A piecewise memory principle for fractional derivatives
-
Chunye Gong
,
Weimin Bao
Abstract
In the numerical approximation of fractional order derivatives, the crucial point is to balance the computing complexity and the computing accuracy. We proposed a piecewise memory principle for fractional derivatives, in which the past history is divided into several segments instead of discarded. The piecewise approximation is performed on each segment. Error estimation of piecewise memory principle is analyzed also. Numerical examples show that the contradiction of computing accuracy and complexity is effectively relaxed and the piecewise memory principle is superior to the existing short, variable and equal-weight memory principles.

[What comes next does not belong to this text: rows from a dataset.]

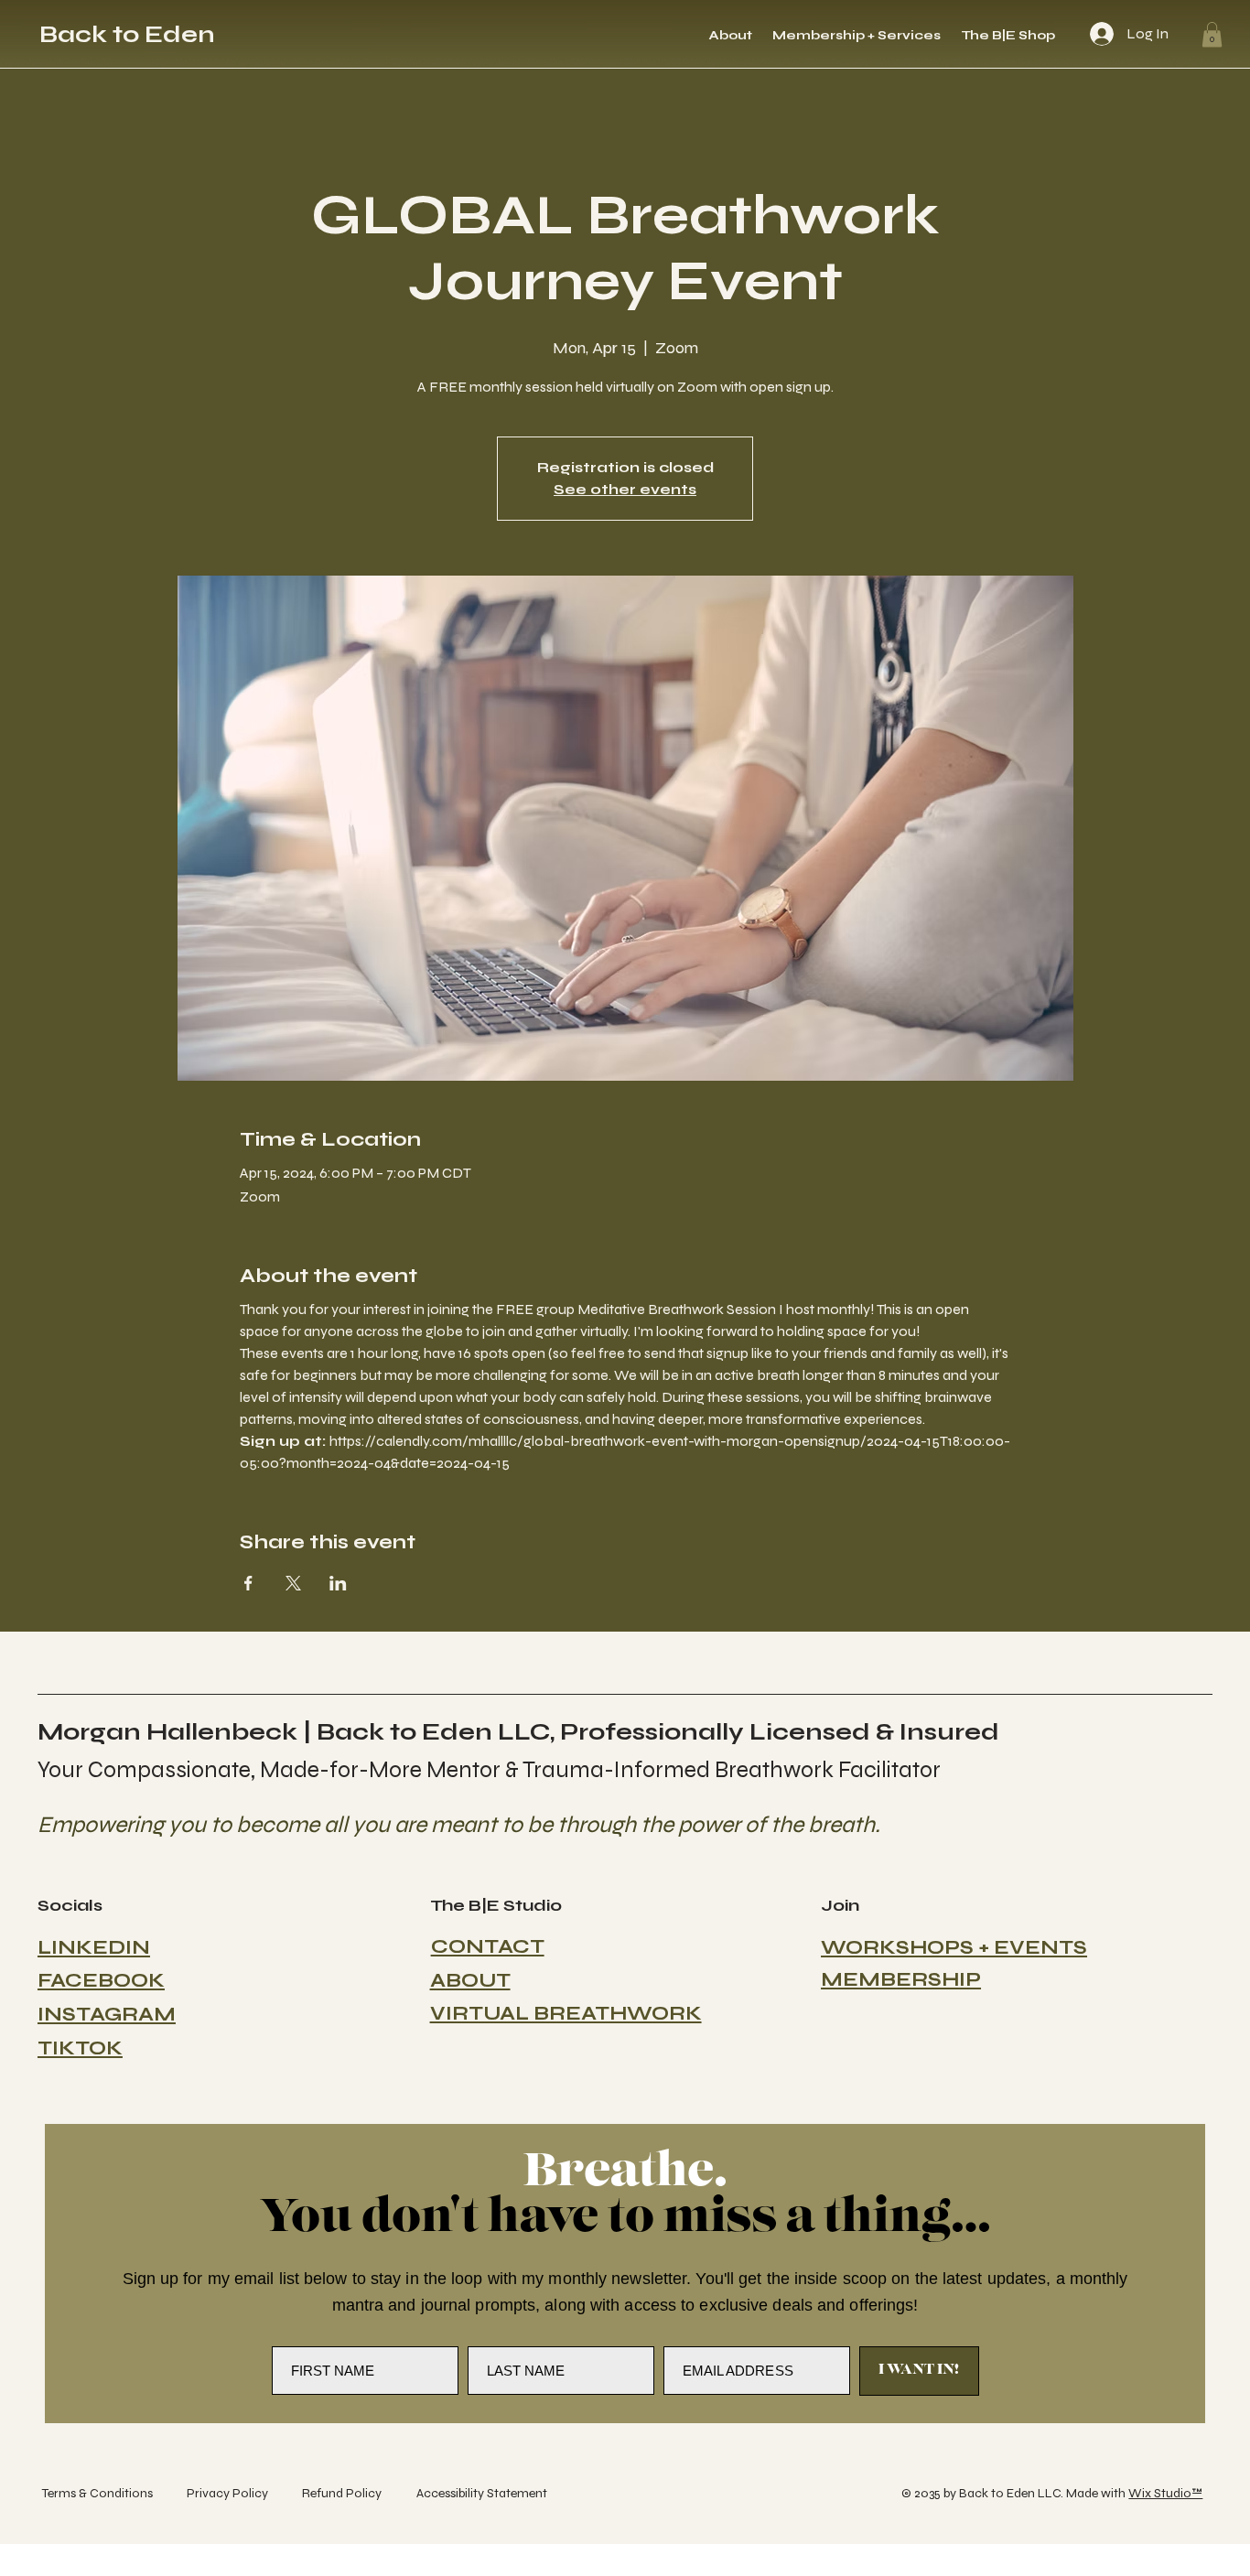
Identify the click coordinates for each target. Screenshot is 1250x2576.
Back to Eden (127, 34)
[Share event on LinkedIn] (338, 1583)
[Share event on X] (293, 1583)
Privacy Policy (227, 2493)
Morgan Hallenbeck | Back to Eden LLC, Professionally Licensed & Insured (518, 1732)
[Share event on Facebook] (248, 1583)
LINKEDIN (94, 1947)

The impacts of the memory length, step size and segment size are also discussed.
Acknowledgements
This research work is supported in part by the National Key Research and Development Program of China under Grant no. 2017YFB0202100, 2016YFB0200400, National Natural Science Foundation of China (NSFC) under Grant no. 61402039, Major research plan of NSFC under Grants no. 91430218, 91530324, China Postdoctoral Science Foundation (CPSF) under Grant no. 2014M562570, Special Financial Grant from CPSF under Grant no. 2015T81127, Science and Technology on reactor system design technology laboratory under Grant no. SQ-KFKT-02-2016-04.
We would like to thank the anonymous reviewers for their helpful comments as well.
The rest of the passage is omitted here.